Neither does it maintain momentum, losing track of Bourne amid nasty Russians, Landy's investigation and the most incompetent assassin in Europe. Lacking clear character motivation—and replacing the first movie's techno-rock with Indian drums—the plot stalls. Building to a dual conclusion with a car chase and a character's mea culpa, it's missing the proper payoff. In fact, the admission of wrongdoing, while dramatic, is a traumatic moment for the recipient, which undercuts its effectiveness.
Using a neat new trick called a go-mobile, director Paul Greengrass goes inside the cars for camera angles from the inside out and, at some point, everything blurs, jerks and jumps and it isn't the least bit comprehensible precisely when it should be. When the camera goes bananas, the eyes glaze over and stop tracking what is happening on screen.

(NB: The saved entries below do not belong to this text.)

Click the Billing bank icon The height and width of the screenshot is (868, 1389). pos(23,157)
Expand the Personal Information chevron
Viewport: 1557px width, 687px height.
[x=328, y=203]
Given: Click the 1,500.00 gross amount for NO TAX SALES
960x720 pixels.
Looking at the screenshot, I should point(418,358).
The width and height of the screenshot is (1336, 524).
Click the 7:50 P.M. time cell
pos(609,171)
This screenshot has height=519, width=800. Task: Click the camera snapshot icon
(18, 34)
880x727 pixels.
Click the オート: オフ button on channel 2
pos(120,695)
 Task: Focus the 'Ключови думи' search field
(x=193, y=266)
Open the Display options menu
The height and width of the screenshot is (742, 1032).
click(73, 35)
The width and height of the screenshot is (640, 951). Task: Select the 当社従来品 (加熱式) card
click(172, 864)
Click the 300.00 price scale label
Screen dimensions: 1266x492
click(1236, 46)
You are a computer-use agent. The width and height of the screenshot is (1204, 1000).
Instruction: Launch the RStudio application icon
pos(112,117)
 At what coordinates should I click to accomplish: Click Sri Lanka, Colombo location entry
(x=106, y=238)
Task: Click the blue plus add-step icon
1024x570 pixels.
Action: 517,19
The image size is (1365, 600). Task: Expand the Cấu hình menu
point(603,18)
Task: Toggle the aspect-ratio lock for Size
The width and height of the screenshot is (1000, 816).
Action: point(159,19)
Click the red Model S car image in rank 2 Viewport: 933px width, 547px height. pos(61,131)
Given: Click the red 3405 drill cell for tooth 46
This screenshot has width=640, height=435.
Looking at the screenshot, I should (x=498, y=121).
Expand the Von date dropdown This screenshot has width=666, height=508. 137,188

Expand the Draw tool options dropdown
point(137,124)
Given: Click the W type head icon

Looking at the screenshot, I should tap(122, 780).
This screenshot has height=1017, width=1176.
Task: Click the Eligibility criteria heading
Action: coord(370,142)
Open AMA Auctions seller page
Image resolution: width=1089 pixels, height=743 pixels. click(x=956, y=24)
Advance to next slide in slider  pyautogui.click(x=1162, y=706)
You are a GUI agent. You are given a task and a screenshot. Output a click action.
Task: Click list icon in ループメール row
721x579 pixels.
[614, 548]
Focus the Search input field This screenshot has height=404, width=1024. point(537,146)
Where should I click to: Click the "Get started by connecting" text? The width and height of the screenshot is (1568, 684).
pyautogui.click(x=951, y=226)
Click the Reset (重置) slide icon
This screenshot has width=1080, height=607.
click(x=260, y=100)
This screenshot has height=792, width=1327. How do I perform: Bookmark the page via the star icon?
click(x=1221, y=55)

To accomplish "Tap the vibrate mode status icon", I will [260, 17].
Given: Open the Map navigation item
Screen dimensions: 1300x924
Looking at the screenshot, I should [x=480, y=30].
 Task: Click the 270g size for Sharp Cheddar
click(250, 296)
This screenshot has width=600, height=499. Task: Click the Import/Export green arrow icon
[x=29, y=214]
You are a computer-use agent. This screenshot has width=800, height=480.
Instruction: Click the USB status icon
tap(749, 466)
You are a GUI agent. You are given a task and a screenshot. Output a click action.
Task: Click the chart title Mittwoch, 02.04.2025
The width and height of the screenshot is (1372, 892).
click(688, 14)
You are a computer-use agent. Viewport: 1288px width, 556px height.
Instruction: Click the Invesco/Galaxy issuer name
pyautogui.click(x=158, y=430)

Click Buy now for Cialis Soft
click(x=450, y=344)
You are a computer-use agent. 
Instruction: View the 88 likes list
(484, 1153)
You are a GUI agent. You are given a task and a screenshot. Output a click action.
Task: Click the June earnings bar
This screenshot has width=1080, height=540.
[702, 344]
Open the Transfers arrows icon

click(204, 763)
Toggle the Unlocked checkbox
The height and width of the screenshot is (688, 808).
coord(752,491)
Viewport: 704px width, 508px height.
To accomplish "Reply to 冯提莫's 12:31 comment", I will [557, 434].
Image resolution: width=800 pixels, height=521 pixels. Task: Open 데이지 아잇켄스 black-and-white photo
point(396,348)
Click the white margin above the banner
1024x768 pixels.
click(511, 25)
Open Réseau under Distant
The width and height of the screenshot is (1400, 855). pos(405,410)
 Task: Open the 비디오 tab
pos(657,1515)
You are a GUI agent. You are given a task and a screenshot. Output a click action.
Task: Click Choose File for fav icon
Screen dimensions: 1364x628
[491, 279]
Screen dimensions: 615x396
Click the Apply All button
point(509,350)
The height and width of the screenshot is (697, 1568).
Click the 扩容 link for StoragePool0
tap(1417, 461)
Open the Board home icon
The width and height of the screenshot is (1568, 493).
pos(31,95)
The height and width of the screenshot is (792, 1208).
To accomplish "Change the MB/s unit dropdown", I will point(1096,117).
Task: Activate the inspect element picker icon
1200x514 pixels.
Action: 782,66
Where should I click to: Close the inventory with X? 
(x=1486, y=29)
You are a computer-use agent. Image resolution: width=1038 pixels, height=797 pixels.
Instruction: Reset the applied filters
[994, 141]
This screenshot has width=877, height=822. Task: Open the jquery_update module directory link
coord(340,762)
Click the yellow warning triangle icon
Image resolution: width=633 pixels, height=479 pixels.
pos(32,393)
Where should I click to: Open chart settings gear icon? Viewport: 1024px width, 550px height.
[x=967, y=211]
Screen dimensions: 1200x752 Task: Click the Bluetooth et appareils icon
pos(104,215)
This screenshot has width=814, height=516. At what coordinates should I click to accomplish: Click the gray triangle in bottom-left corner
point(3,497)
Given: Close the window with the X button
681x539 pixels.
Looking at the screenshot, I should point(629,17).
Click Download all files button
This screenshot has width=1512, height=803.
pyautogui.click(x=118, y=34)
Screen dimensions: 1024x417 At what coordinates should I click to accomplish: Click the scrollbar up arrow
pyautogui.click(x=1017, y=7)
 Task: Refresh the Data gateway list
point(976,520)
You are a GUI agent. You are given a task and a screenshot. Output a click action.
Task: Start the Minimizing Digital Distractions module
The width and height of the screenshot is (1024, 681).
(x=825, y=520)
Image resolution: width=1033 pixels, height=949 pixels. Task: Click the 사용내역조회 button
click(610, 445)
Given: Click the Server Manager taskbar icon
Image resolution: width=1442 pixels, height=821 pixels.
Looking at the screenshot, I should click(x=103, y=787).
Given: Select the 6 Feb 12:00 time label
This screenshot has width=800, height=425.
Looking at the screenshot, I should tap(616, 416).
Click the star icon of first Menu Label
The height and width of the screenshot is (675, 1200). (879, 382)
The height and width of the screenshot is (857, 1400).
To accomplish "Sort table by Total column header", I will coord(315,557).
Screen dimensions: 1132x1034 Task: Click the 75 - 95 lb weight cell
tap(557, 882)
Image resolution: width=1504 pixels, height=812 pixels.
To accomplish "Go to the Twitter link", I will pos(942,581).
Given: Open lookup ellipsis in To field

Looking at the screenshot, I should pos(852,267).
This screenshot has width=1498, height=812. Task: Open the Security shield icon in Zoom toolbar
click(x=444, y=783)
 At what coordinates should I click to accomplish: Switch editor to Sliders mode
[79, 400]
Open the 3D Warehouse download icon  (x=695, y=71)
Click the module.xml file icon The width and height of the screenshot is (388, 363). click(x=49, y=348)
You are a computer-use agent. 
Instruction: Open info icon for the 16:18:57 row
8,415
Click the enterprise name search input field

That's not good for achieving a satisfactory conflict resolution and this explains the fizzle factor after a tunnel crash scene that seems to take forever to accomplish and then sort of sits there. But Miss Allen's character, a partial ally to the wayward Bourne, provides a different angle from inside the government, and Marton Csokas as Jarda turns in a nice if brief appearance.
With enough to satiate the spy thriller fan, The Bourne Supremacy does pull off some moments, but it is markedly inferior to its predecessor.